Parallel Workstreams During an Incident

In a serious incident, these happen in parallel, not sequentially:

  • Containment track: stop further harm
  • Forensics track: preserve evidence before it disappears
  • Comms track: notify on-call, security, legal, privacy, and support
  • Decision track: decide whether this is a breach, quality issue, abuse attempt, or false alarm

Response Roles

Role Primary Responsibility Typical Owner
Incident Commander Owns severity, priorities, timeline, and recovery decision On-call engineering lead
Security Lead Owns breach assessment and evidence integrity Security engineer
Service Owner Owns technical diagnosis and remediation MangaAssist backend lead
Data Protection / Privacy Owns legal notification requirements Privacy or compliance lead
Scribe Maintains decision log and exact timeline Secondary on-call
Support Liaison Coordinates user-facing support impact Customer support lead

The most common anti-pattern is having everyone investigate while nobody owns containment. MangaAssist explicitly assigns containment ownership to the Incident Commander from minute one.

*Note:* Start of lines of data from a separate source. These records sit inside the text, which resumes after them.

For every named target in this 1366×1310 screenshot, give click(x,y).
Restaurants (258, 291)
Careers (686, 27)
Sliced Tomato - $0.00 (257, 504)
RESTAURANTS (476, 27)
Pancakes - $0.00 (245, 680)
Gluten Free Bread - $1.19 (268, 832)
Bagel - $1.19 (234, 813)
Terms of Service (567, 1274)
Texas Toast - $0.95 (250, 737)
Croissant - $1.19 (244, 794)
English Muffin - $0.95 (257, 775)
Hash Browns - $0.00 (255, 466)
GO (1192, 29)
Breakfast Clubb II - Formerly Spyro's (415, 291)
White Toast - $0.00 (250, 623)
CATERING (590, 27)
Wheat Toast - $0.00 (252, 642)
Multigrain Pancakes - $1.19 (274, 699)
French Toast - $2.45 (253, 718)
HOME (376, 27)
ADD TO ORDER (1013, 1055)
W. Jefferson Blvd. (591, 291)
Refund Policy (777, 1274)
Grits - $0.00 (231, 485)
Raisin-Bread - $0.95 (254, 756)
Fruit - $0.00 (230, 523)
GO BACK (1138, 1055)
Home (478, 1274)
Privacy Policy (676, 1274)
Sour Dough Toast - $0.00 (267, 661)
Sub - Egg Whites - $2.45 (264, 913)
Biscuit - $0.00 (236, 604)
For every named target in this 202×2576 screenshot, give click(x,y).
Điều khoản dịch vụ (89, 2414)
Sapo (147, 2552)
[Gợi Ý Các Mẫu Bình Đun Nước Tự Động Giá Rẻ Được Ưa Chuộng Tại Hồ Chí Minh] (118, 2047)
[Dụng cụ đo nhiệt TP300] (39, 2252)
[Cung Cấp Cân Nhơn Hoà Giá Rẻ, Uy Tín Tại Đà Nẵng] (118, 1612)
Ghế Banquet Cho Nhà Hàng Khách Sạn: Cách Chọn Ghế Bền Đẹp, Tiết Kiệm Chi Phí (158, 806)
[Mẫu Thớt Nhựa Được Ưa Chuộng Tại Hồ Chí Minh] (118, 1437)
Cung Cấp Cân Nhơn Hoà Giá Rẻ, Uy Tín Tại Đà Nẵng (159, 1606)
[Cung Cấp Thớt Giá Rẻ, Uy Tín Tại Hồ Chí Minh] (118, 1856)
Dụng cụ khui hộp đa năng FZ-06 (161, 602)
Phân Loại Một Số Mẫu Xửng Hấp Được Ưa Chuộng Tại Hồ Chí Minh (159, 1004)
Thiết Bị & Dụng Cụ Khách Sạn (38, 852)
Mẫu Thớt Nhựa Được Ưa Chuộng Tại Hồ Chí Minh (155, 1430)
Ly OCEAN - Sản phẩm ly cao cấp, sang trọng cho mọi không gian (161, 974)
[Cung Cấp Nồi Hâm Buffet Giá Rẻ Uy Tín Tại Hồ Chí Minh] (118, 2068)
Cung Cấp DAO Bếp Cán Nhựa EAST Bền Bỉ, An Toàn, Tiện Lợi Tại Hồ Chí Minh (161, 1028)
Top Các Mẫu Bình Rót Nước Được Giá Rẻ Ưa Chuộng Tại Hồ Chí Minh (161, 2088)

Severity Matrix and Escalation Rules

Severity Definition Containment SLA Typical Examples
SEV-1 Confirmed or strongly suspected cross-user data exposure, active breach, or unsafe output at scale < 15 min Cross-session order leak, internal policy exposure with sensitive thresholds, mass PII leakage
SEV-2 Production security regression with limited scope or partial exposure < 60 min Prompt canary leaking obfuscated email patterns, guardrail bypass for one intent
SEV-3 Security anomaly needing investigation, unclear exploitability < 4 h to declare path Response-size anomaly, injection spike, elevated block rate
SEV-4 Low-impact or single-session issue with no evidence of scale < 72 h One odd transcript, isolated policy mismatch, monitoring false positive

Escalation Triggers

A lower severity becomes higher if any of the following is true:

  • multiple independent sessions show the same pattern
  • a user-visible leak involves another customer's data
  • the issue is trending upward after a rollout
  • the unsafe behavior affects a high-risk intent like order tracking or returns
  • external disclosure occurs on social media, support escalations, or bug bounty channels

HLD: Incident Detection, Containment, and Forensics Plane

flowchart TB
    subgraph Runtime["MangaAssist Runtime"]
        U[User]
        G[API Gateway]
        O[Orchestrator]
        R[Retriever / KB]
        L[LLM on Bedrock]
        GR[Guardrails Pipeline]
        M[Conversation Memory]
        B[Backend Services<br/>Orders, Returns, Catalog]
        U --> G --> O
        O --> R
        O --> M
        O --> B
        O --> L
        L --> GR
        GR --> G
    end

    subgraph Observability["Observability and Control"]
        Logs[CloudWatch Logs]
        Metrics[CloudWatch Metrics / Alarms]
        Trail[CloudTrail]
        Events[EventBridge]
        Config[AWS AppConfig]
        Pager[SNS / PagerDuty / Slack]
    end

    subgraph Forensics["Incident Response and Forensics"]
        Router[Incident Router]
        SFN[Step Functions War Room Workflow]
        Evidence[Evidence Collector]
        Index[DynamoDB Incident Index]
        Audit[S3 Audit Bucket<br/>Object Lock + SSE-KMS]
        Athena[Athena / Logs Insights]
    end

    O --> Logs
    R --> Logs
    L --> Logs
    GR --> Logs
    G --> Metrics
    O --> Metrics
    Trail --> Events
    Logs --> Events
    Metrics --> Events
    Events --> Router --> SFN
    SFN --> Pager
    SFN --> Config
    SFN --> Evidence
    Evidence --> Index
    Evidence --> Audit
    Athena --> Audit

HLD Principles

  1. Runtime and response plane are separate. Incidents must still be manageable when the application plane is degraded.
  2. Containment is config-first. AppConfig kill switches are faster and safer than emergency redeploys.
  3. Evidence is immutable. The investigation uses append-only artifacts, not mutable app logs alone.
  4. Every incident gets a data package. Even false alarms produce a minimal evidence package so tuning is auditable.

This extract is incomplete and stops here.